Friday 19 June 2020

Kelaziman Baru JULYD Sih Tetap Lama

Sesi Kedelapanbelas ~ Cerita Ketujuhbelas

#IbadahMenulis di Sepanjang bulan Juni


"Ya, haloooo..." ucap Lydia pada panggilan telepon di ponselnya. Pemilik suara dari nomor tak dikenal di seberang sana rupanya suara laki-laki.

"Maaf, Bu.
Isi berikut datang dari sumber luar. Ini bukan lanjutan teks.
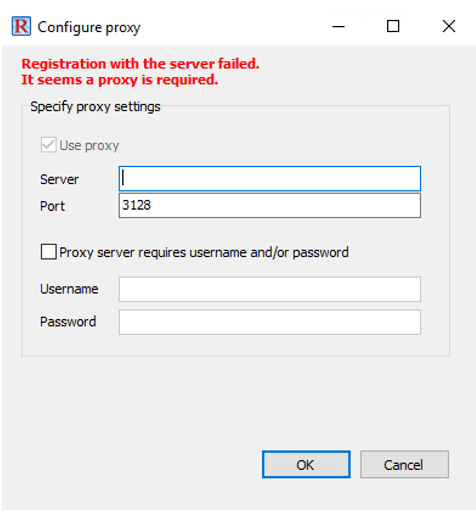The width and height of the screenshot is (476, 510).
Task: Focus the Server input field
Action: 270,178
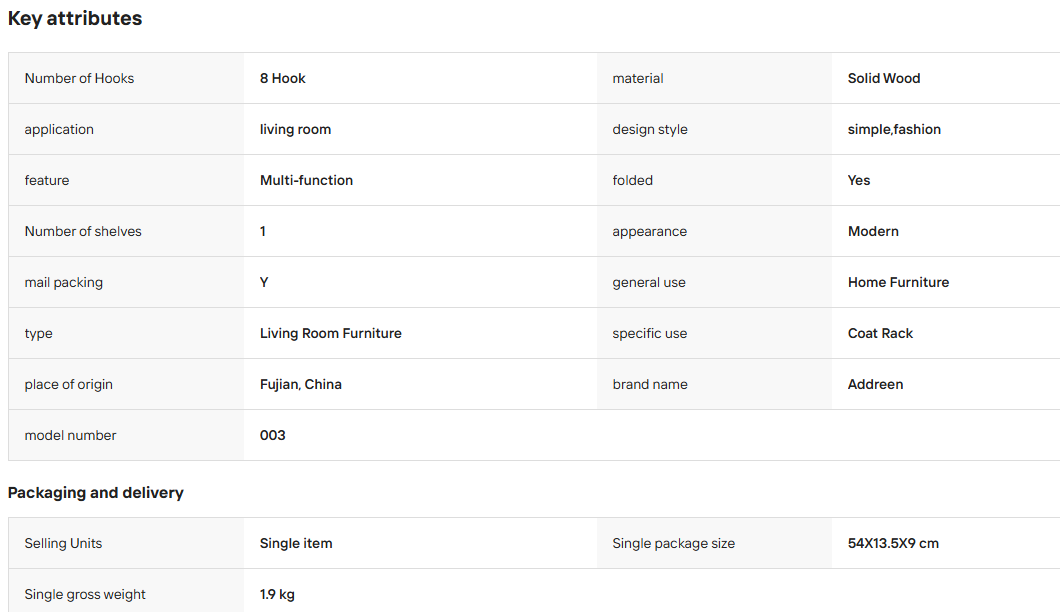1060x612 pixels.
Task: Select the Single item selling units value
Action: (296, 544)
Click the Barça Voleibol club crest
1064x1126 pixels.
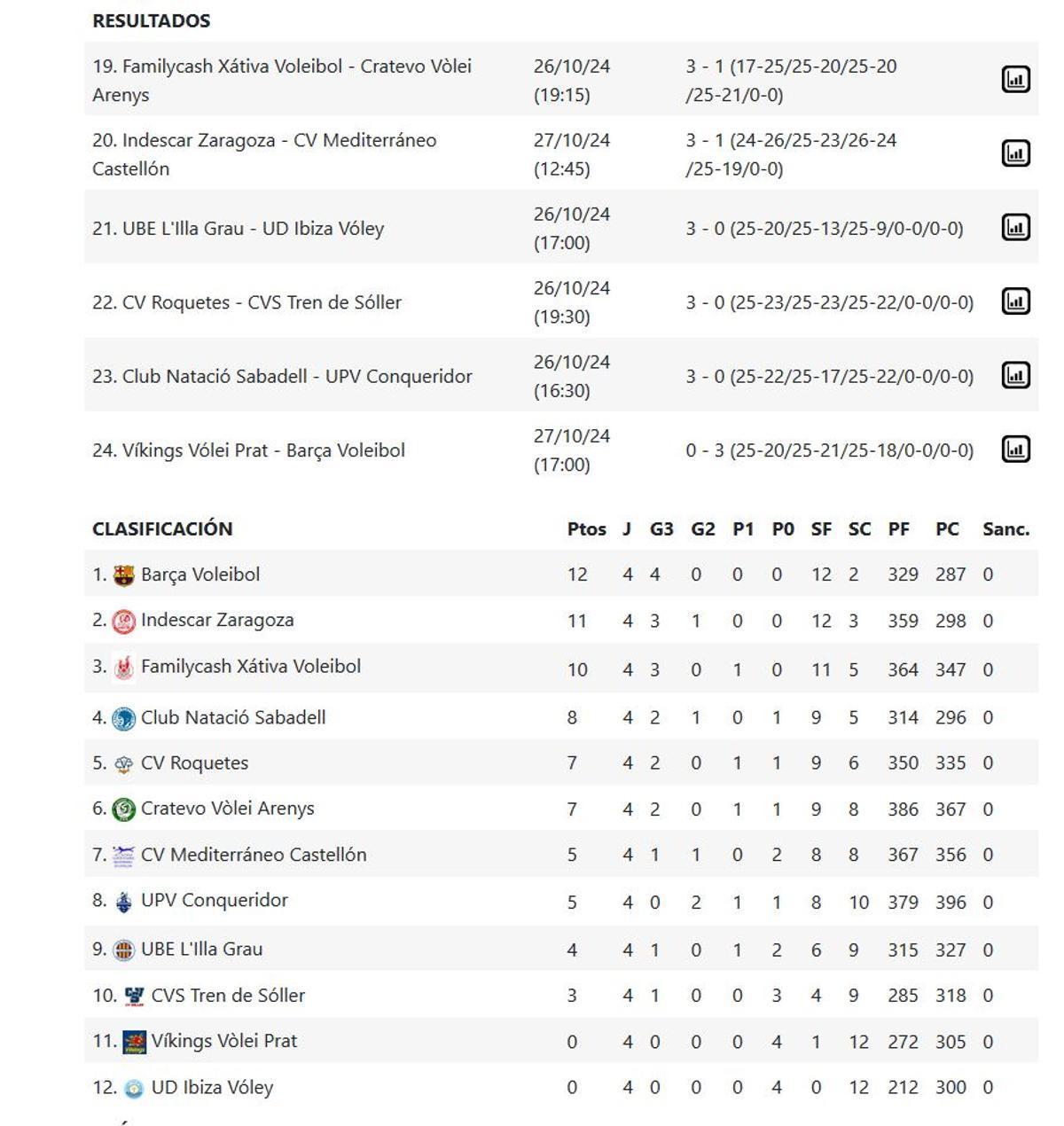[123, 574]
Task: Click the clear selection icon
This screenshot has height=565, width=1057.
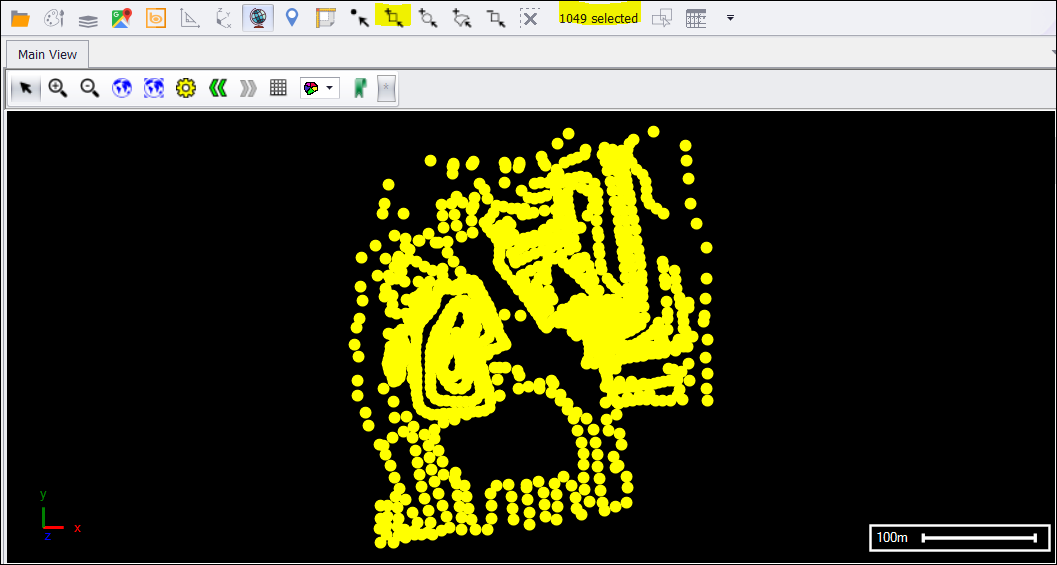Action: click(x=530, y=18)
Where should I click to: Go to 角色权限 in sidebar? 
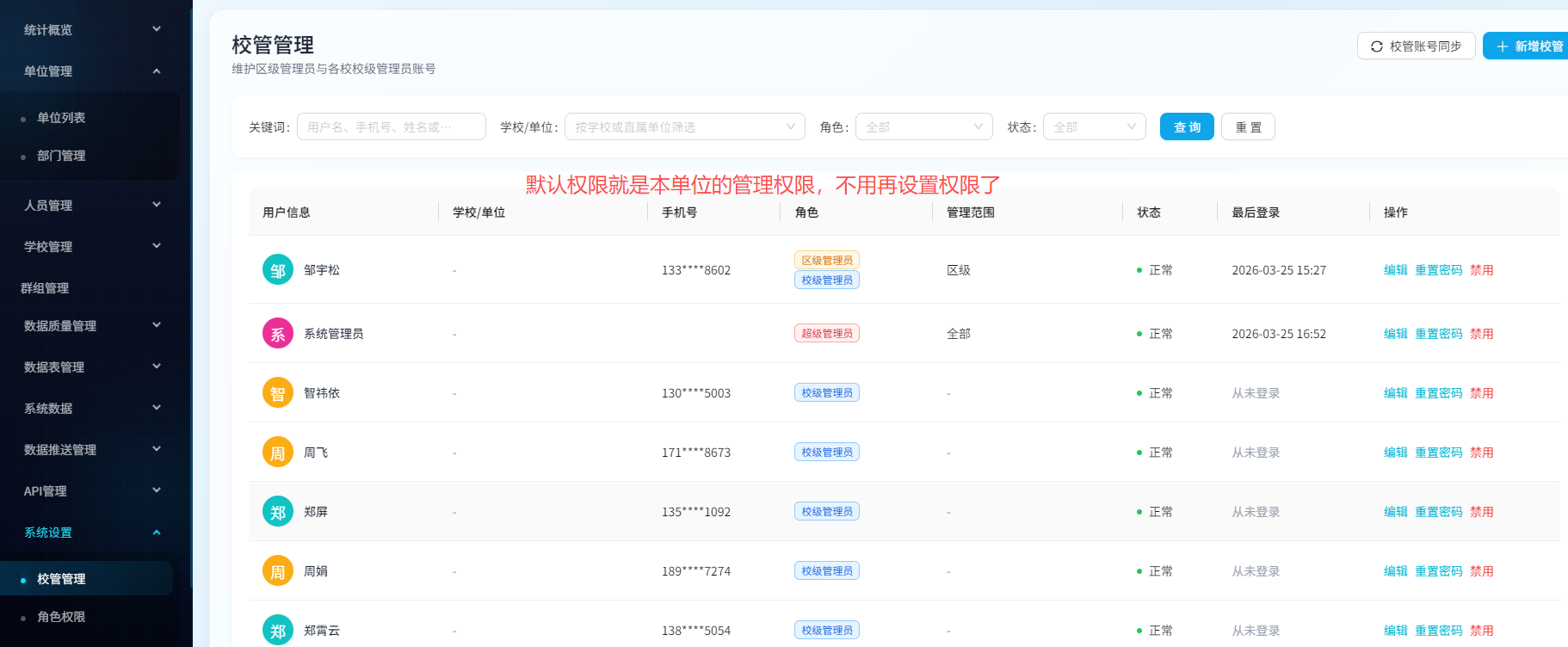coord(61,617)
Boleh minta waktunya sebentar?" balas suara tersebut.

"Kasih gak, yaaaaaa..." sahut Lydia santai setengah iseng.

"Kami dari Bank Satu Nusa Satu Bangsa ingin menawarkan kartu kredit, atau barangkali pinjaman dengan cicilan ringan." Suara di seberang sana tetap stabil, terasa bahwa pemiliknya hanya diam bergeming pada candaan Lydia.

"Wah, belum butuh kartu kredit, nih...."

Belum sempat Lydia meneruskan ucapannya, suara itu meneruskan celotehnya.
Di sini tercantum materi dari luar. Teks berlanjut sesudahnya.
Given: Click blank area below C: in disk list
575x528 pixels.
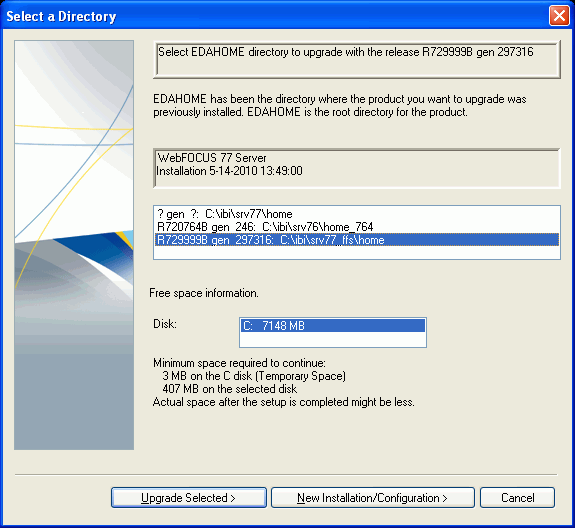Looking at the screenshot, I should click(x=333, y=339).
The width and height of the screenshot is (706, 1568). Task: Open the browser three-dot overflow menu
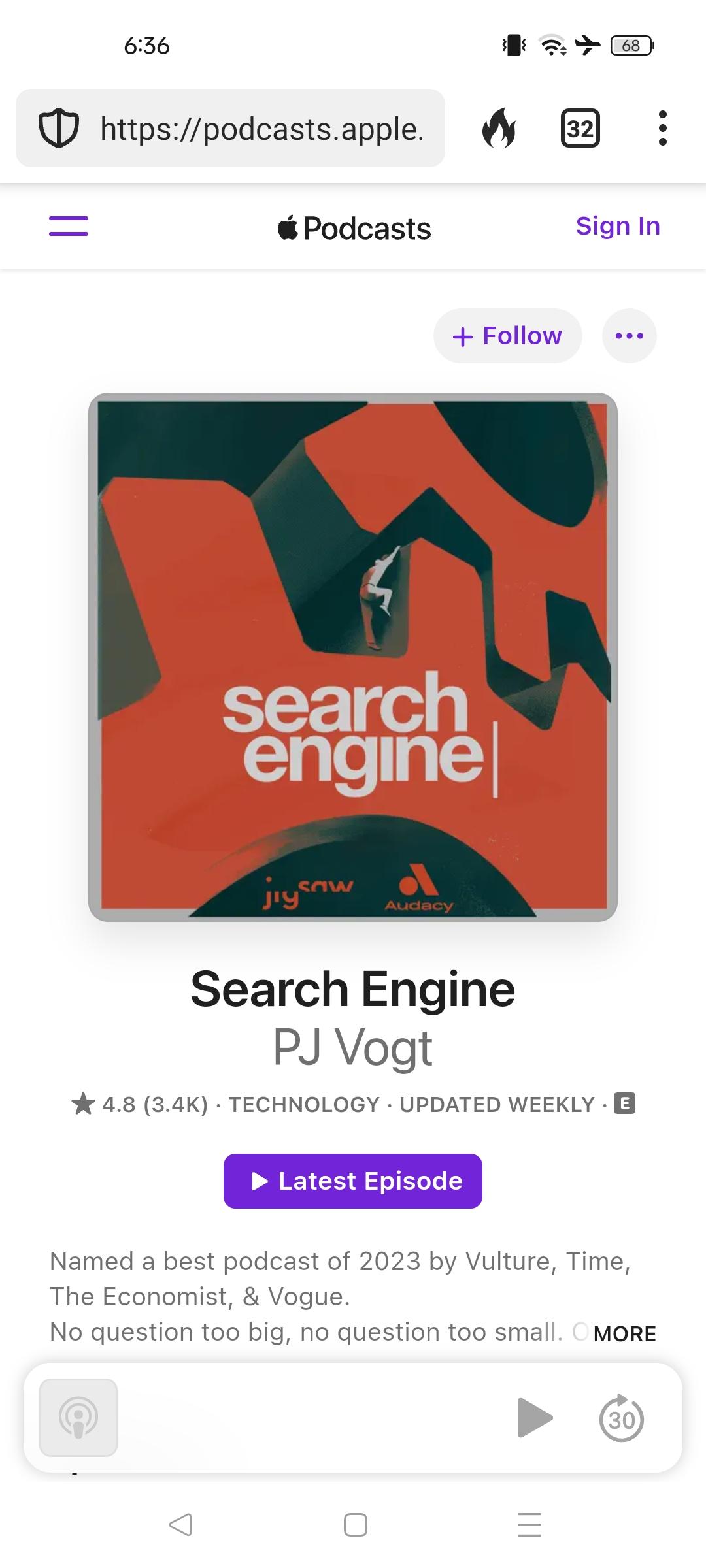pos(663,128)
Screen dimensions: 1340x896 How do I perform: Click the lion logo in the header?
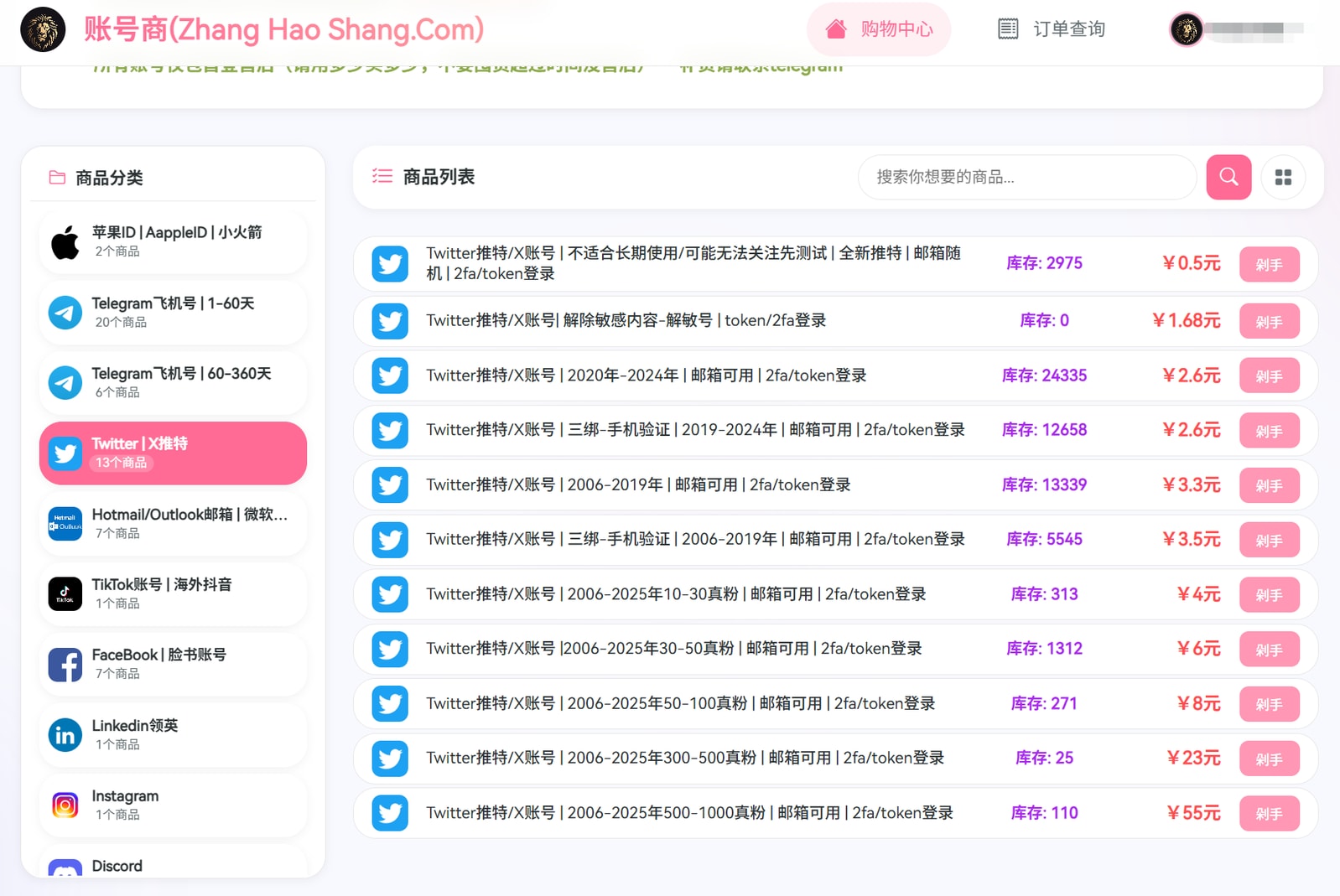point(43,30)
"Baik, Ibu. Bagaimana dengan pinjamannya. Bisa langsung cair, dan segera. Barangkali Ibu perlu untuk kembali beraktivitas selepas Pembatasan Sosial selesai. Kami ada dua tenor untuk maksimal pinjaman seratus lima puluh juta ya, Ibu. Kalau tenornya enam puluh bulan, setiap bulannya Ibu hanya perlu melakukan pembayaran sekitar tiga jutaan saja yaitu tiga juta sembilan ratus lima puluh tiga ribu dua ratus empat puluh enam rupiah..."
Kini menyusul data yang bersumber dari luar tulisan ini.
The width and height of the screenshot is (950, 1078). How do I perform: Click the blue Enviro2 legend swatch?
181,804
"Itu sih bukan tiga jutaan, Mas!" sergah Lydia sebelum suara di telepon menyelesaikan penjelasannya.

'Nyaho, lu...' pikir Lydia. 'Gantian, gue sabotase dialognya...'

Namun, suara itu tetap bergeming; terasa seperti tak ada perubahan nada atau intonasi.

"Kalau Ibu ambil yang tenor empat puluh delapan bulan, setiap bulannya Ibu hanya perlu melakukan pembayaran sebesar empat jutaan saja yaitu empat juta lima ratus empat puluh empat ribu lima ratus sembilan puluh delapan rupiah saja. Bagaimana, Bu?"

Lydia lantas bertanya, "Itu ketemu bunyanya berapa ya Mas, per tahun?"

"Per bulan nol koma sembilan puluh lima persen saja, Bu. Murah sekali bukan, di bawah satu persen. Selain itu, kalau Ibu mulai mendaftar pinjaman sebelum akhir Juni ini maka Ibu akan otomatis diikutsertakan dalam undian kami kali ini yang diselenggarakan dalam rangka..."

Suara selanjutnya tak lagi menembus telinganya.

Lydia tiba-tiba berkutat dengan perhitungan kelebihan uang yang didapat oleh pihak yang meminjamkan ini, alias si Bank Satu Nusa Satu Bangsa. Hingga akhirnya sapaan yang menuntut perhatian di ujung sambungan telepon membuyarkan lamunan perhitungan Lydia.

"Halo, Bu Lydiawati Sirait. Jadi bagaimana Ibu?"

"Nanti deh ya, saya baru selesai mudik alias pulang kampung. Eh, sedang maksudnya. Entahlah apa bedanya, mudik dan pulang kampung ini. Nanti saya pikirkan lagi. Bedanya dan perhitungan bunganya..." sahut Lydia dengan suara menggantung di bagian terakhir omongannya. Dalam selang beberapa detik, dia menutup panggilan telepon tersebut tanpa tedeng aling-aling.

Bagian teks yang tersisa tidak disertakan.